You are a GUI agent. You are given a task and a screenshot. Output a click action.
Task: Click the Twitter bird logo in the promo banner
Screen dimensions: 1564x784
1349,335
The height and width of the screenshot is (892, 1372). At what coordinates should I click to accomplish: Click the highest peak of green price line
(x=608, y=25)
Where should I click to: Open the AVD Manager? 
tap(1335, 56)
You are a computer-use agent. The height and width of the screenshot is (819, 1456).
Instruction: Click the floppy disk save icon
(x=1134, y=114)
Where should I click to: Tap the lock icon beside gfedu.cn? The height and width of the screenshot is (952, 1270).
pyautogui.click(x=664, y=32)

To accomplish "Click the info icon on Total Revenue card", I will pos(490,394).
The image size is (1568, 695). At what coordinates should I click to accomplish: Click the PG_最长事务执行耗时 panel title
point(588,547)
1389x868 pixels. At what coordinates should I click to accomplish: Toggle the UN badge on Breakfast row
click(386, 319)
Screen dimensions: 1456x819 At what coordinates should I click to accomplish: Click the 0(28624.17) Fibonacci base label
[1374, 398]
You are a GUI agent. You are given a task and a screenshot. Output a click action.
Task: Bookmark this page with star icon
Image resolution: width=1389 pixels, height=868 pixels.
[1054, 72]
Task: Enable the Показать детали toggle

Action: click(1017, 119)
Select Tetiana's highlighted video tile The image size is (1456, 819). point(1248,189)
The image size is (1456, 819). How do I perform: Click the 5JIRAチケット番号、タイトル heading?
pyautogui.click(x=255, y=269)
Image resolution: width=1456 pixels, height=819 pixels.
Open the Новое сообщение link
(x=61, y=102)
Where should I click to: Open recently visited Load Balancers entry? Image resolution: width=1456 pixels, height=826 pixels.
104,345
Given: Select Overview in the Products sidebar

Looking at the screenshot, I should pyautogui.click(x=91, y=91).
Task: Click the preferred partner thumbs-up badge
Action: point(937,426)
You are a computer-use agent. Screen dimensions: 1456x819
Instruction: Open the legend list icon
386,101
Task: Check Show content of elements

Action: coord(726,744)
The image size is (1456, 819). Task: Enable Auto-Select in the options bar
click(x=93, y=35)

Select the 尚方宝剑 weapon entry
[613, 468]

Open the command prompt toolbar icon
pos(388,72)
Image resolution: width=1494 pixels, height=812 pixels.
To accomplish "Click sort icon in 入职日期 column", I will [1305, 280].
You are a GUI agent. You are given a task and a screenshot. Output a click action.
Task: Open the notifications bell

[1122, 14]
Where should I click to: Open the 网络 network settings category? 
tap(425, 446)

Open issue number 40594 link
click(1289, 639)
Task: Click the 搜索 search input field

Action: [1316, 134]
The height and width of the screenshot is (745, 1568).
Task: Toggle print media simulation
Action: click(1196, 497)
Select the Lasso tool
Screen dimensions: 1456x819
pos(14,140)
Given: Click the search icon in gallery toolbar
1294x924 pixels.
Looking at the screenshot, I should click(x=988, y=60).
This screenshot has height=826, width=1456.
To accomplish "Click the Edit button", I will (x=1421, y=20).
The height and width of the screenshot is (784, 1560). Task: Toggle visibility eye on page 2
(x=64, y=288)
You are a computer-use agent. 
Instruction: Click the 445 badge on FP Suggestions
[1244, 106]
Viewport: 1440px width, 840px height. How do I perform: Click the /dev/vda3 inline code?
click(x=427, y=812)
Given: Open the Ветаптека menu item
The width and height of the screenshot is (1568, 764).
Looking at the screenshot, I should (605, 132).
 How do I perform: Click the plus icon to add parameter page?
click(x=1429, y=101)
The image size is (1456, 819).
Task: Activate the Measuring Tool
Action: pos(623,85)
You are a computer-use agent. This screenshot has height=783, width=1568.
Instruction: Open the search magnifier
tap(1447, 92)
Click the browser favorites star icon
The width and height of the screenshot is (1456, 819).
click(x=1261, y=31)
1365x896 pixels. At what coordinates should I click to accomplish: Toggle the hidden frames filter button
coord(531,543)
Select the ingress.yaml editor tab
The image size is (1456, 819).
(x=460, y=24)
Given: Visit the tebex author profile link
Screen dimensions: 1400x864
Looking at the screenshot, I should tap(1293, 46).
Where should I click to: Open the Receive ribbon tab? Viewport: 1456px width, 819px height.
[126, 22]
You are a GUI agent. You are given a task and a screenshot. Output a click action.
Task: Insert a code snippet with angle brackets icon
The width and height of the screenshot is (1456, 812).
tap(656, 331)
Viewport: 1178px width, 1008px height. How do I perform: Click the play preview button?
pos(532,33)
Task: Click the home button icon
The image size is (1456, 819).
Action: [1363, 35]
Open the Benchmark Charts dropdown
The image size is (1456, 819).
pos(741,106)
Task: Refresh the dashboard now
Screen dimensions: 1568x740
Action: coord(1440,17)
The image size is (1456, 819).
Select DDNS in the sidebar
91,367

### Task prompt
Only the lines from the one containing "Where should I click to: Open the Receive" through the end of the entries above belong in the answer; repeat them exactly.

### Expected answer
Where should I click to: Open the Receive ribbon tab? Viewport: 1456px width, 819px height.
[126, 22]
You are a GUI agent. You are given a task and a screenshot. Output a click action.
Task: Insert a code snippet with angle brackets icon
The width and height of the screenshot is (1456, 812).
tap(656, 331)
Viewport: 1178px width, 1008px height. How do I perform: Click the play preview button?
pos(532,33)
Task: Click the home button icon
The image size is (1456, 819).
Action: [1363, 35]
Open the Benchmark Charts dropdown
The image size is (1456, 819).
pos(741,106)
Task: Refresh the dashboard now
Screen dimensions: 1568x740
Action: coord(1440,17)
The image size is (1456, 819).
Select DDNS in the sidebar
91,367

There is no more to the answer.